___ MATERIAL SUPPLIED ___
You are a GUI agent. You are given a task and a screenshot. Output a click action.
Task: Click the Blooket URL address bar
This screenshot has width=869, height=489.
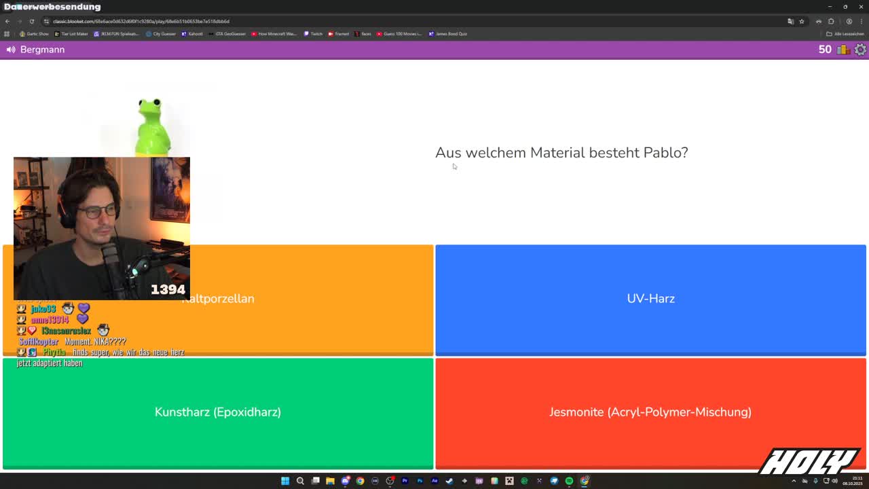pos(272,21)
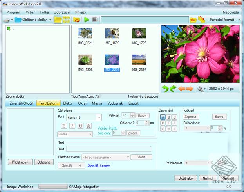This screenshot has width=244, height=192.
Task: Go to next image with orange arrow
Action: click(x=190, y=89)
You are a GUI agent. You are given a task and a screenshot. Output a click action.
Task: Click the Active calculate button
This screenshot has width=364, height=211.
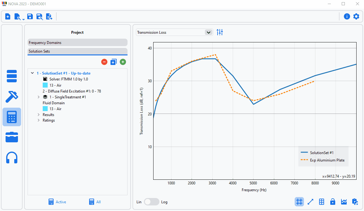click(57, 202)
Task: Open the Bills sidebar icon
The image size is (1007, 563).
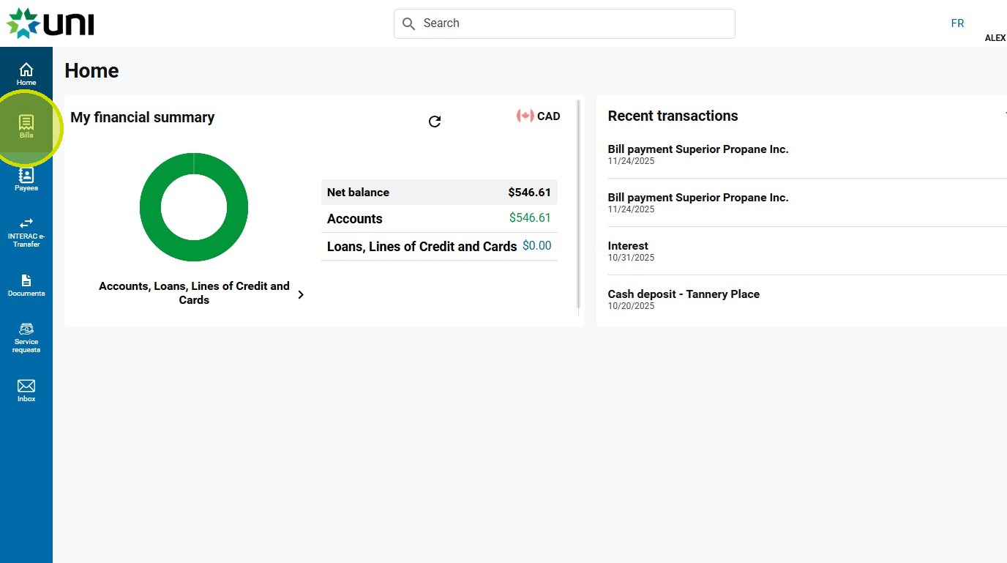Action: 26,126
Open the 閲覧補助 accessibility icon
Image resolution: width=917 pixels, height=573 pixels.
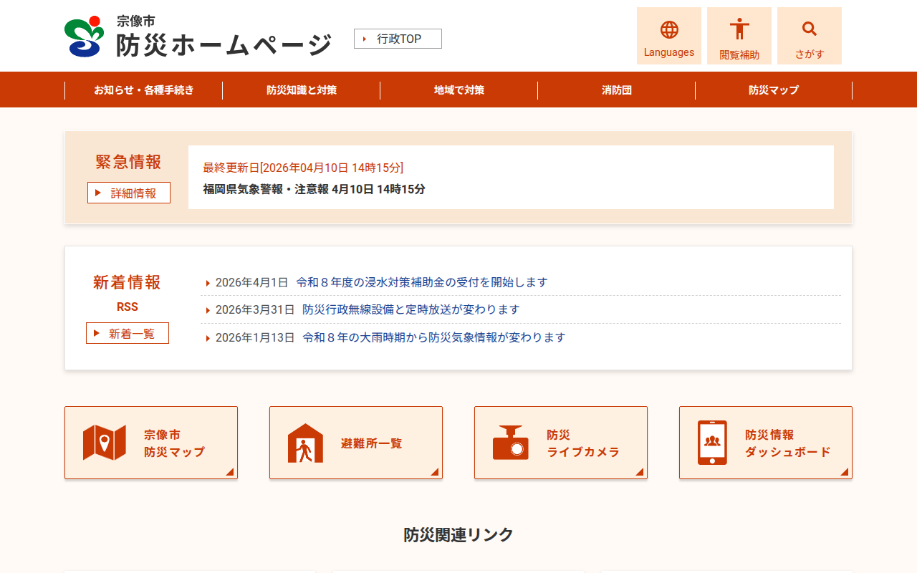739,30
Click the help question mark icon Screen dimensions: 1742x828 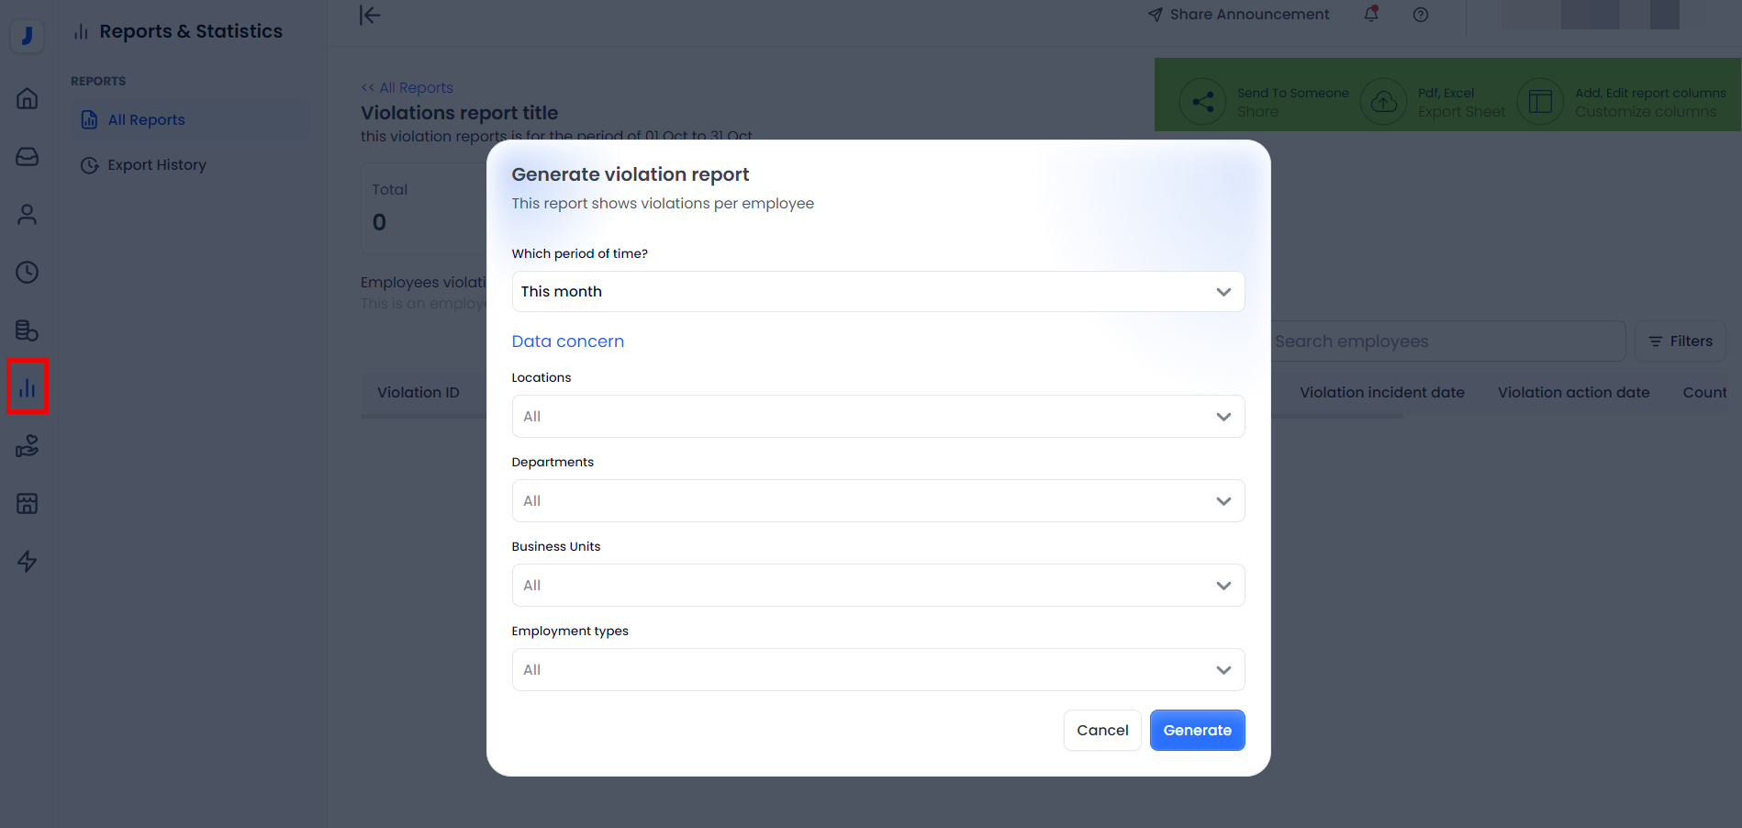click(1420, 15)
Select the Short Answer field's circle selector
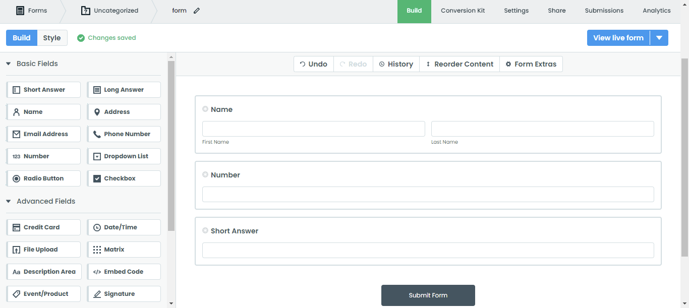 [205, 230]
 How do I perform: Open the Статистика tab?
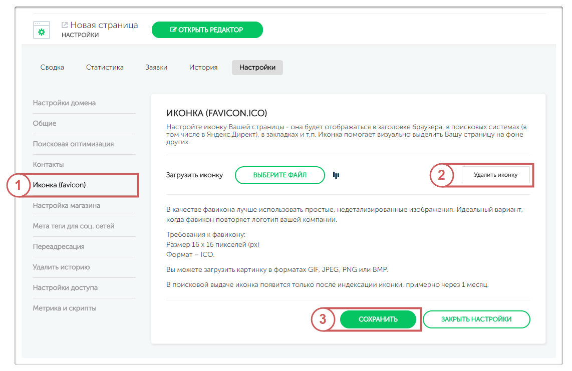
___
OBJECTIVE: Reproduce the items word for word, starting at the very beginning and ending with the line that contains "Action: click(x=190, y=89)", and leave out the pictures.

THE OUTPUT:
You are a GUI agent. You are given a task and a screenshot. Output a click action.
Task: Click the Blooket URL address bar
This screenshot has width=869, height=489.
pos(272,21)
This screenshot has width=244, height=192.
Task: Go to next image with orange arrow
Action: click(x=190, y=89)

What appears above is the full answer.